§ WHAT YOU WILL DO
Starting with the first line of the data below, copy each line up to and including the one containing "You are a computer-use". Pictures stay out.

§ ENTRIES SUPPLIED
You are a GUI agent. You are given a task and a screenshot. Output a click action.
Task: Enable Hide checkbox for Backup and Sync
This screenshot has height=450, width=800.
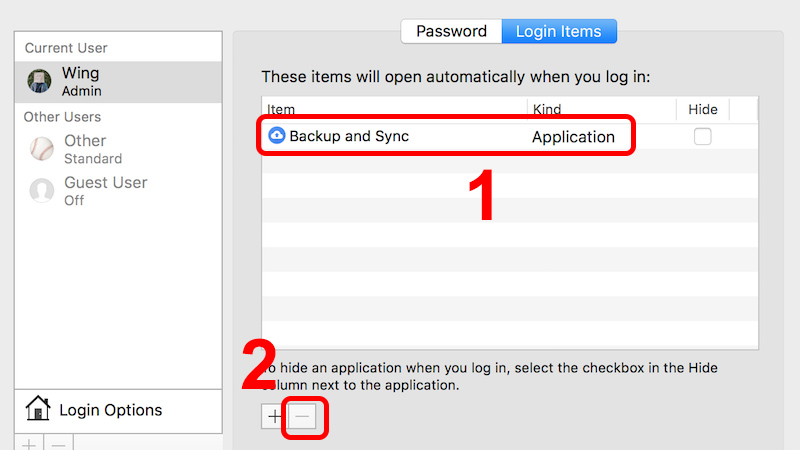click(x=703, y=137)
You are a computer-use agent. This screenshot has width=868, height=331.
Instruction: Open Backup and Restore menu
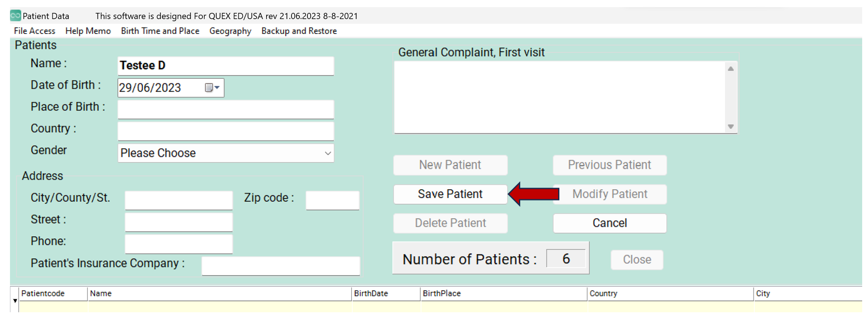coord(299,31)
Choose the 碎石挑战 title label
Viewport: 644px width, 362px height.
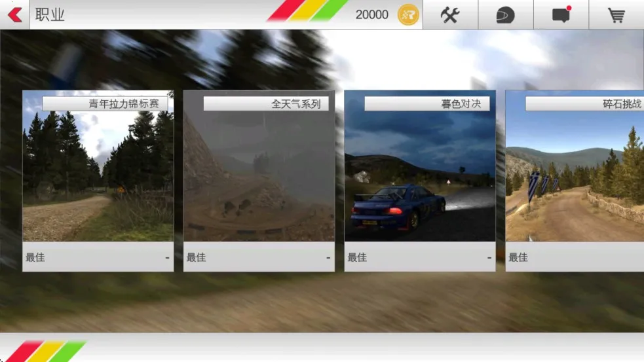pyautogui.click(x=584, y=103)
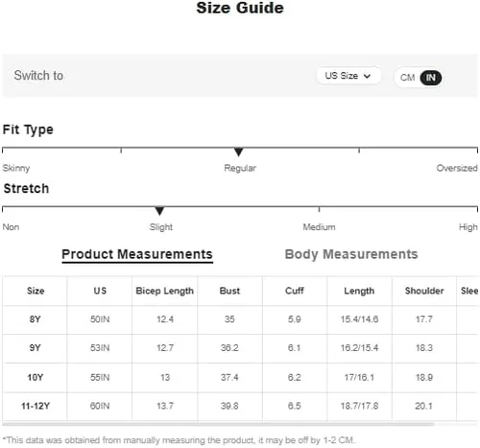This screenshot has width=480, height=448.
Task: Select the IN unit pill
Action: (x=431, y=78)
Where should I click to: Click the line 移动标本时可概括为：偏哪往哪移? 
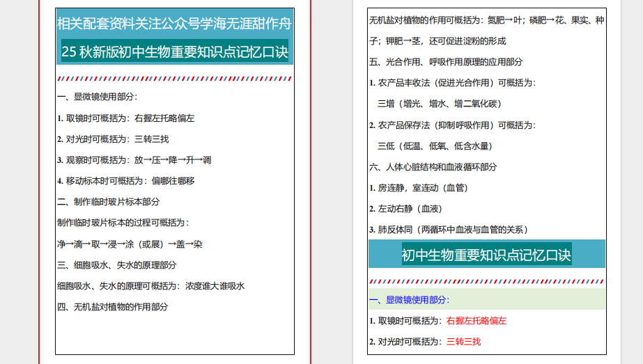[126, 181]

§ REPLY TO THE EXERCISE
You are a GUI agent. You are given a task and a screenshot. Output a click action.
Task: Enable Hide checkbox for Backup and Sync
This screenshot has height=450, width=800.
click(x=703, y=137)
You are a computer-use agent. This screenshot has width=868, height=331.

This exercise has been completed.